Premiers pas
La D.S.T., enchantée des résultats que LLR lui a procurés dans plusieurs affaires, commence à diffuser dans le milieu judiciaire des informations sur les performances du C.A.R.M.E. et, de bouche à oreille, les premiers travaux sont confiées à LLR par des magistrats embarrassés par des affaires impossibles à résoudre par les moyens traditionnels ou gâchées par les laboratoires de police.
Dès 1983, la preuve est faite que le C.A.R.M.E. peut rendre service non seulement aux industriels en détresse, mais aussi aux magistrats et aux enquêteurs de la police et de la gendarmerie.
Car que trouve-t-on sur les lieux d’un crime ? De tout. N’importe quoi. L’écume matérielle de vies brisées à un moment donné par un évènement brutal et imprévu dont le lieu du crime recèle toujours des traces qu’il convient de découvrir puis d’exploiter. Le travail d’un enquêteur est intellectuellement très proche de celui d’un géologue : à partir des éléments qu’il découvre, essayer de déterminer les conditions qui régnaient dans un environnement donné à un moment donné dans un passé plus ou moins lointain.
Or, au C.A.R.M.E., LLR dispose déjà d’une équipe pluridisciplinaire dont les membres sont spécialisés en géologie, sédimentologie, métallurgie, biologie, chimie, oeuvres d’art et électronique.
Conscient de l’importance que représente un tel potentiel intellectuel, LLR adresse le 10 novembre 1983 une lettre au professeur Ceccaldi (directeur du laboratoire de la préfecture de police de Paris) pour lui proposer sa collaboration. Celui-ci répond fort aimablement en ces termes : « Aucun laboratoire de police n’étant en France doté d’un microscope électronique à balayage, ni d’une microsonde, il serait souhaitable d’envisager votre collaboration technique à l’étude de problèmes spécifiques».
Lettre au Professeur P.F. Ceccaldi (télécharger le document pdf)
Fort de cet encouragement, LLR écris le 13 janvier 1984 à Gaston Defferre (alors Ministre de l’Intérieur) pour lui proposer d’effectuer «des analyses de poussières, de sols, d’ossements, de balles, de métaux, de micro-organismes, etc.» LLR en profite pour lui demander rendez-vous afin de lui exposer en détail son programme de rénovation de la police technique et scientifique française.
Six mois plus tard, LLR n’a toujours pas de réponse.

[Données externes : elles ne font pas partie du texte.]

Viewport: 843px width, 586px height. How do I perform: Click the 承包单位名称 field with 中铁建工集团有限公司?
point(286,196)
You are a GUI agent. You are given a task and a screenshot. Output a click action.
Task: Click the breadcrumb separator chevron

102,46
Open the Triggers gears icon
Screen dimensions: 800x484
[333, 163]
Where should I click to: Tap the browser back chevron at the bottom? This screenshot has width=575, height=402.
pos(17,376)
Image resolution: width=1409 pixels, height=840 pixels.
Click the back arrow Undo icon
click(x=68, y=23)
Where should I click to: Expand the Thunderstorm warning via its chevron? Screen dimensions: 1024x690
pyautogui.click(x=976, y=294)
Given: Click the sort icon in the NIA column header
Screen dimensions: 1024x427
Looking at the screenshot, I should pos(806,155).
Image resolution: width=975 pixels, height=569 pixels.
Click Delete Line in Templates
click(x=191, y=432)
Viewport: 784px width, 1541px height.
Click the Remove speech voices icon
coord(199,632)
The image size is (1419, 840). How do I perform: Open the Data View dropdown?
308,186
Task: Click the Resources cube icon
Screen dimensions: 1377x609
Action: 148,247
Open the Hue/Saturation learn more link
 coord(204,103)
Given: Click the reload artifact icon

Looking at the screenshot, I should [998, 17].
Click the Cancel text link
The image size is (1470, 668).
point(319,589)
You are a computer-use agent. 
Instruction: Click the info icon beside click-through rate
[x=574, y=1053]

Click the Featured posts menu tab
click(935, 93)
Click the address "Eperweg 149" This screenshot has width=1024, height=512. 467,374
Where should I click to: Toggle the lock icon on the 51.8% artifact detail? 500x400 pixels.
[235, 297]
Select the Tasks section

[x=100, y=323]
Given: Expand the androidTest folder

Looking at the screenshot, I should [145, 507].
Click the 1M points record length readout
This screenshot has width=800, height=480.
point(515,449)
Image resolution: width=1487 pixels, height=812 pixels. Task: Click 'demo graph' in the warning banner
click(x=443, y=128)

Ce n’est qu’après l’intervention d’un député (Kléber Haye, député de la Gironde) que LLR est enfin reçu, non pas par le ministre mais par Georges Simonin, chef du service central de l’identité judiciaire. Celui-ci lui indique tout simplement qu’il ne dispose d’aucun pouvoir de décision ni de moyen d’action, mais que » de grandes choses se préparent «, dont il avoue d’ailleurs tout ignorer, et que tout ce qu’il peut faire, c’est d’informer les laboratoires de police que LLR existe. Néanmoins, il se déclare très intéressé par tous les documents que LLR pourrait lui fournir sur ses activités actuelles et ses recherches en cours.
Six jours plus tard, Simonin reçoit cinq exemplaires d’un épais dossier dans lequel LLR expose toutes les applications de la microanalyse en criminalistique. LLR ne reçoit pas le moindre accusé de réception mais, sans se décourager pour autant, il adresse en février 1985 une lettre au Directeur central de la police judiciaire dans laquelle il propose purement et simplement d’héberger au C.A.R.M.E. des techniciens de la police et de les former gratuitement.
Cette offre généreuse n’est même pas honorée d’un simple remerciement. Et sans doute est-ce un hasard si, deux mois après, Joxe (Ministre de l’Intérieur ayant succédé à Gaston Deferre) juge brusquement «déprimant» l’état de la P.T.S. et lance à grand bruit son «projet de rénovation de la police scientifique» dont nous aurons l’occasion de reparler plus loin. Ce projet reprend tout simplement les grandes lignes du dossier de LLR… Pour réaliser ce programme que LLR offrait gracieusement, Joxe fait débloquer… 170.000.000 de francs (26 millions d’euros).